***** Information provided *****
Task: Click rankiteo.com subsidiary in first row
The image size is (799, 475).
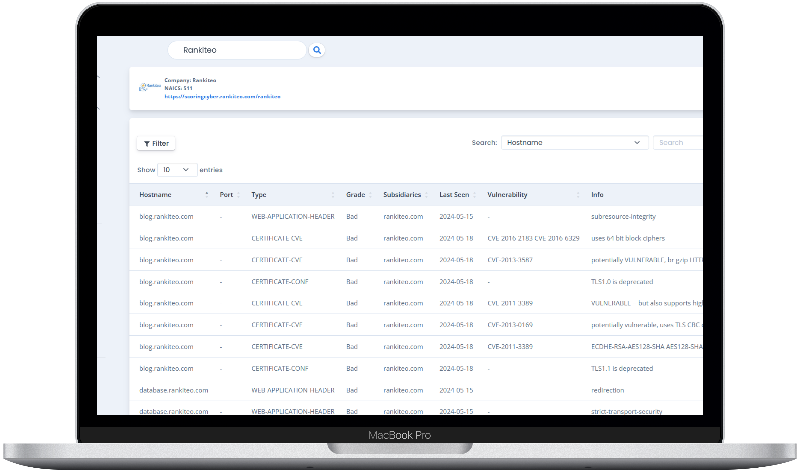Action: point(403,216)
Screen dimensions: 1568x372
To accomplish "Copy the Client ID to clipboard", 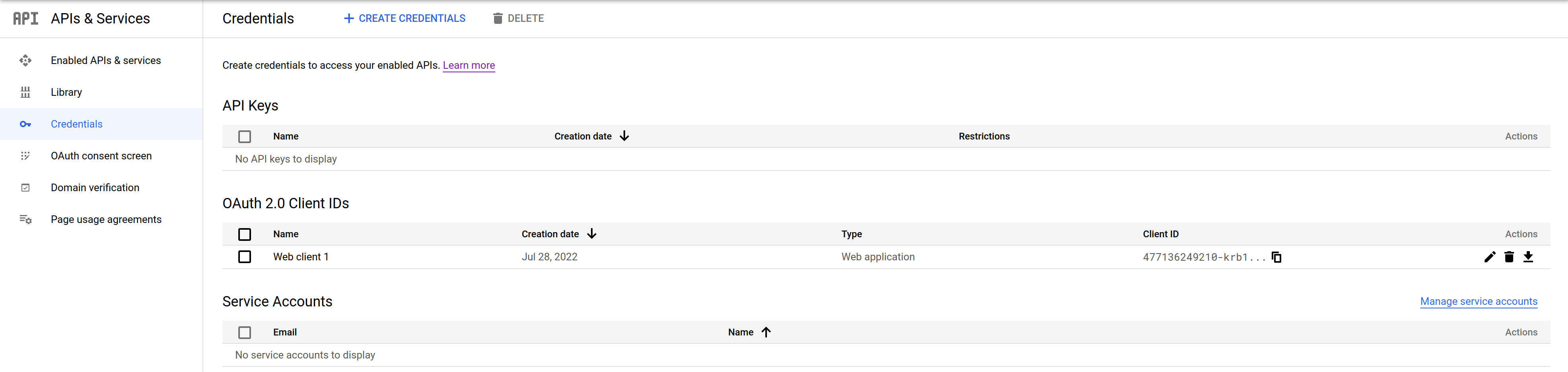I will pos(1276,257).
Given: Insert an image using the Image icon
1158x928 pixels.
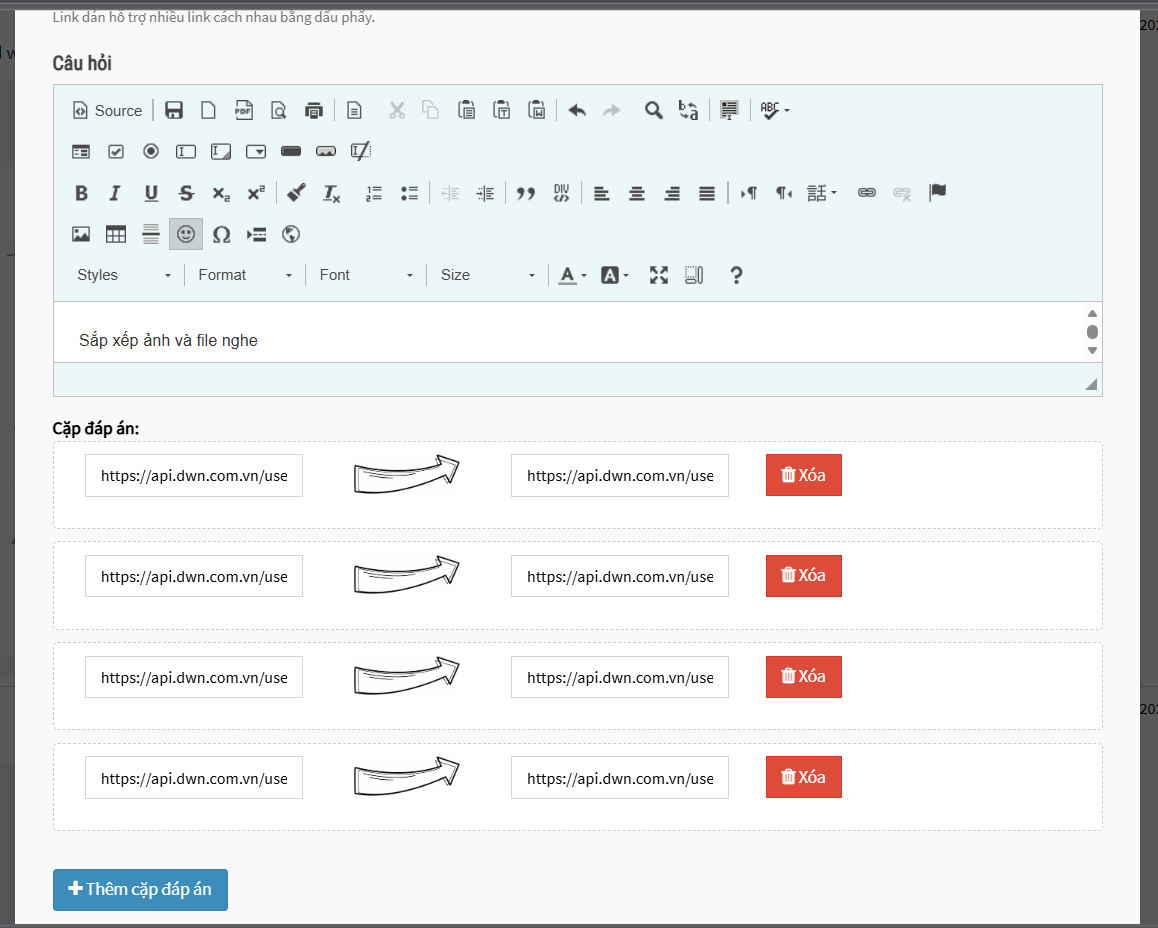Looking at the screenshot, I should [81, 235].
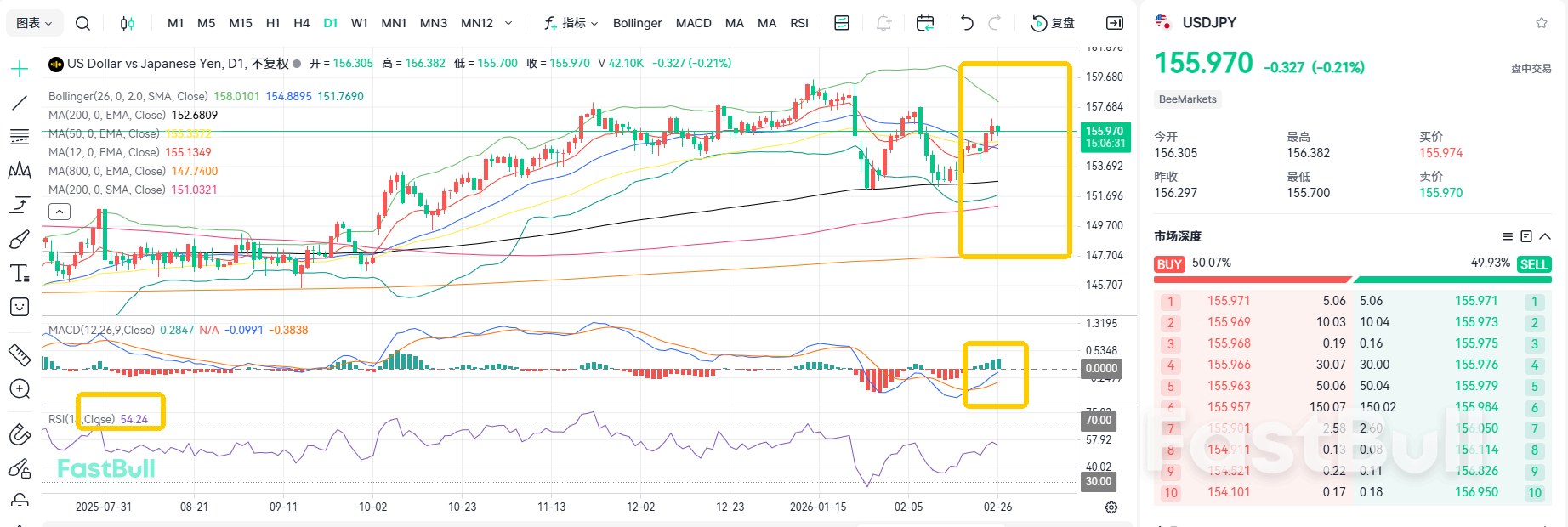Switch to the W1 timeframe
The image size is (1568, 527).
coord(360,23)
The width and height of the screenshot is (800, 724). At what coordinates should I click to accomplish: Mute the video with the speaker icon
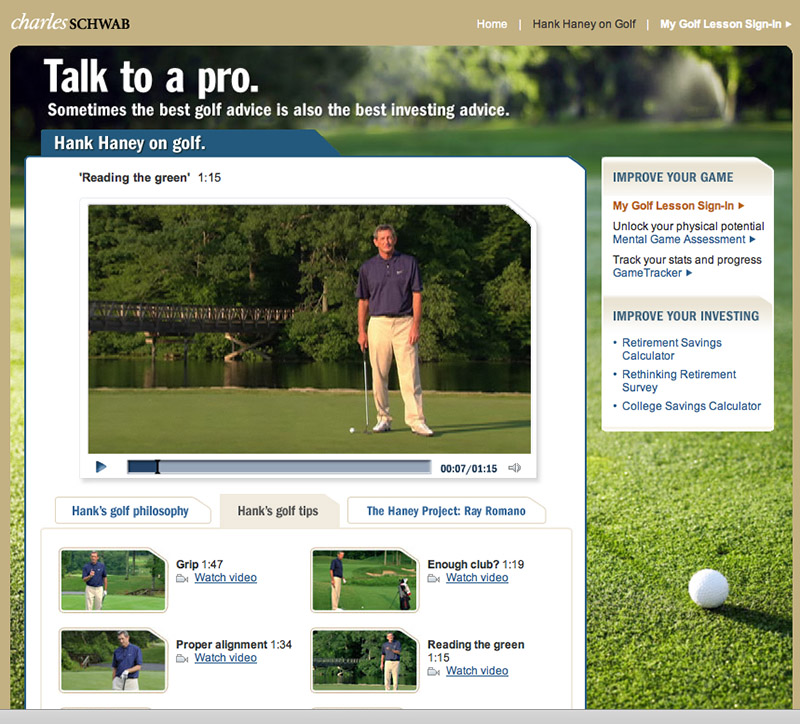pyautogui.click(x=514, y=468)
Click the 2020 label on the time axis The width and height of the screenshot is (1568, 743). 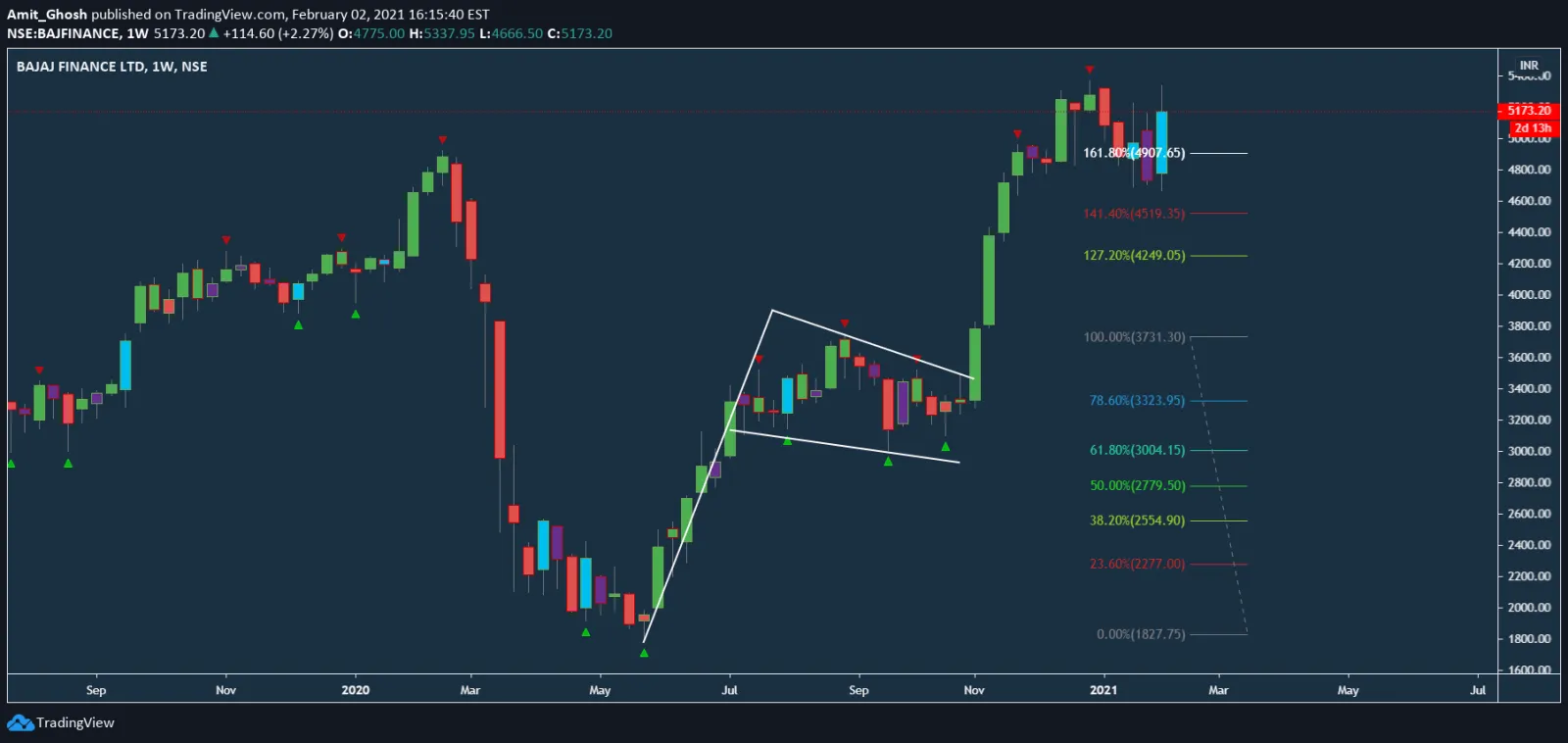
*****
Your instructions ->
Only the lines from the one containing "Given: Insert an image using the Image icon" through the last line of the data may appear in the answer, each given again exactly and with pictures left out.

Your response ->
Given: Insert an image using the Image icon
1158x928 pixels.
Looking at the screenshot, I should [81, 235].
Switch to the W1 timeframe
The image size is (1568, 527).
coord(360,23)
The width and height of the screenshot is (800, 724). At what coordinates should I click to accomplish: Mute the video with the speaker icon
pyautogui.click(x=514, y=468)
Click the 2020 label on the time axis The width and height of the screenshot is (1568, 743). 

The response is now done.